Alternatively, to satisfy the miscarriage of justice exception, the petitioner must show that "a constitutional violation has probably resulted in the conviction of one who is actually innocent." Schlup v. Delo, 513 U.S. 298, 327, 115 S. Ct. 85, 130 L. Ed. 2d 808 (1995). "To establish the requisite probability, the petitioner must show that it is more likely than not that no reasonable juror would have convicted him." Schlup, 513 U.S. at 327. Further,

[A] substantial claim that constitutional error has caused the conviction of an innocent person is extremely rare. To be credible, such a claim requires [a] petitioner to support his allegations of constitutional error with new reliable evidence — whether it be exculpatory scientific evidence, trustworthy eyewitness accounts, or critical physical evidence — that was not presented at trial.
Id.

Within this framework, the court will review Petitioner's claims.

IV. PETITIONER'S CLAIMS

Petitioner raises sixteen claims in the instant amended petition (Doc. 6 at 4-11). In relevant part, Respondent FPC argues that Grounds I-VI of the instant amended petition are not cognizable as federal habeas corpus claims because they do not allege any violation of the Constitution or federal law ( see Doc. 13 at 5). With respect to the remaining claims (Grounds VII-XI, XIII-XVII), Respondent FPC contends that the claims were not presented to the state court and are therefore not properly exhausted and not ripe for federal review ( id. at 6; see also Doc. 10 at 4 (the DOC has deferred to FPC's position on these claims)).

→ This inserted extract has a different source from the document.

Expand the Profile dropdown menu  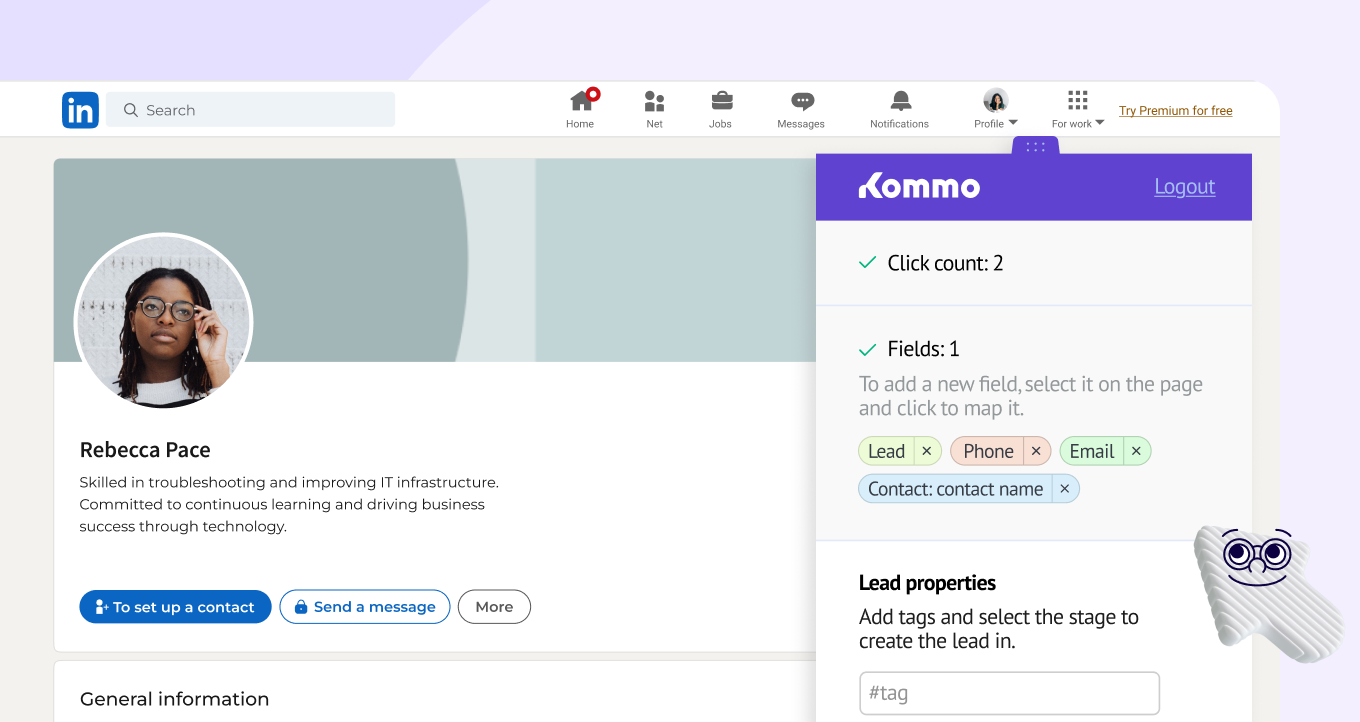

Petitioner skipped the number twelve when enumerating his grounds for relief ( see Doc. 6 at 9). Thus, he has raised sixteen grounds, numbered one through seventeen, which exclude a ground numbered twelve ( see id. at 4-12).

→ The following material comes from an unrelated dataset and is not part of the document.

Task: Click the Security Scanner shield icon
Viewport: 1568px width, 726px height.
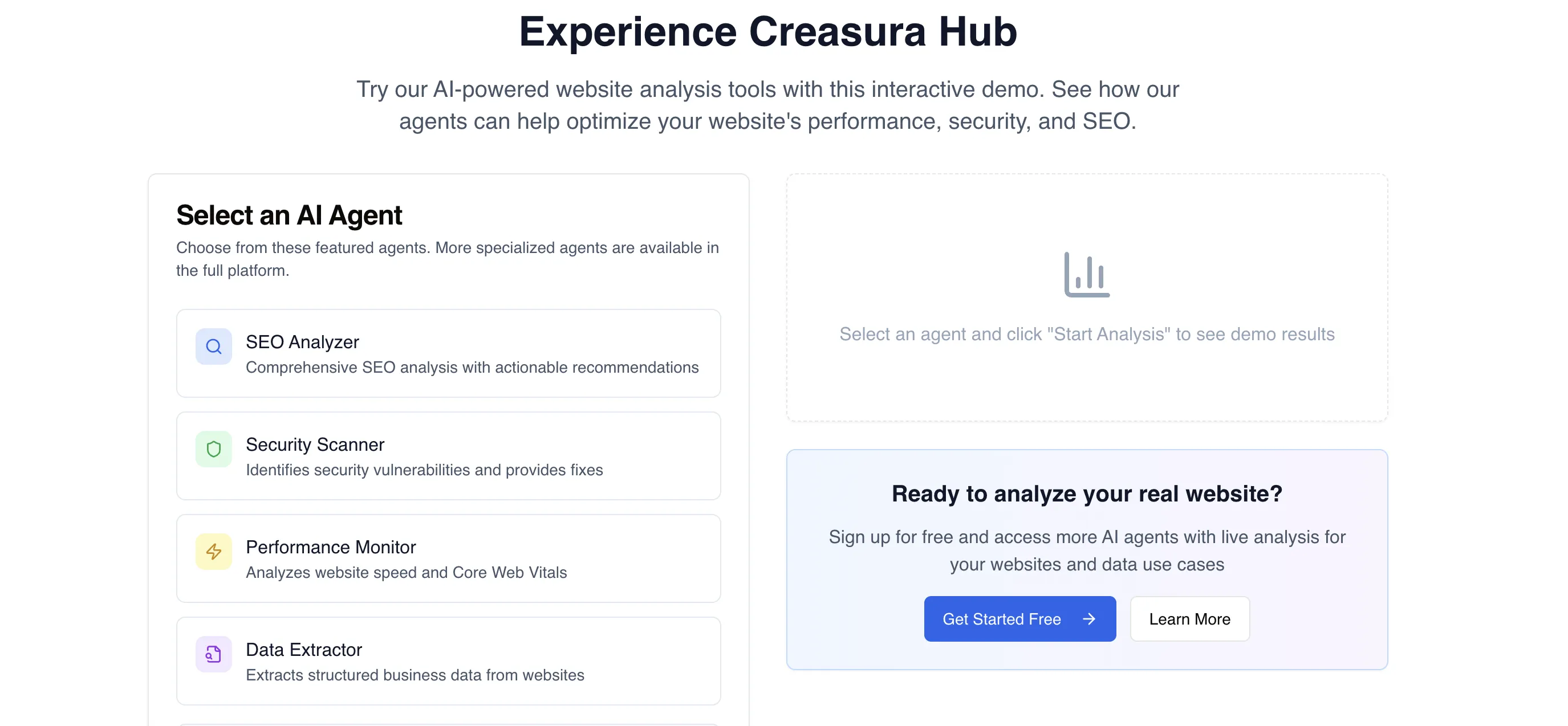Action: tap(214, 449)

Respondent DOC contends that only Ground I and Ground VI of Petitioner's amended petition relate to the DOC (Doc. 10 at 4). With respect to Grounds I and VI, the DOC contends that Petitioner failed to exhaust his state court remedies and his claims are procedurally defaulted from federal review because he is now barred from seeking further relief in state court ( id.). Respondent FPC concedes that Grounds II-V are exhausted but contends that Petitioner's claims are procedurally defaulted from federal review because he failed to present his federal claim to the state courts and is now precluded from doing so (Doc. 13 at 5-6; see Doc. 10 at 4 (the DOC has deferred to FPC with respect to any claims regarding Petitioner's PPRD)). As the court has determined that Grounds I-VI of the instant amended petition fail to raise a cognizable federal habeas corpus claim, the court need not address Respondents' arguments as to exhaustion and default with respect to Grounds I-VI.

A. Claims not Cognizable on Federal Habeas Corpus Review

Ground one: [T]his Petitioner was denied due process when the Leon Co. [sic] Court made Error of Law in failing to recognize and apply Precedent Law that Exempt [sic] Petitions that contain Sentencing Issues.
Ground two: Failure of Lower Ct [sic] to provide Pro Se Liberal interpretation of Action to denial of Due Process.
Ground three: Mr. Fleming was denied due Process when the Appeals Court Failed to Recognize and Follow Precedent authority.
Ground four: Petitioner was denied due Process when Fla Sup Ct [sic] Ruled that Petitioner Failed to Show how Respondents were in Violation.
Ground five: Petitioner was denied due process and Equal protection when the Fla Sup Ct [sic] Refused to take Certiorary [sic] to Settle a direct Conflict.
Ground six: Petitioner was denied due process when the DOC disrepurded [sic] the Sentencing Ct order that was Clear and Concise.

(Doc. 6 at 4-6).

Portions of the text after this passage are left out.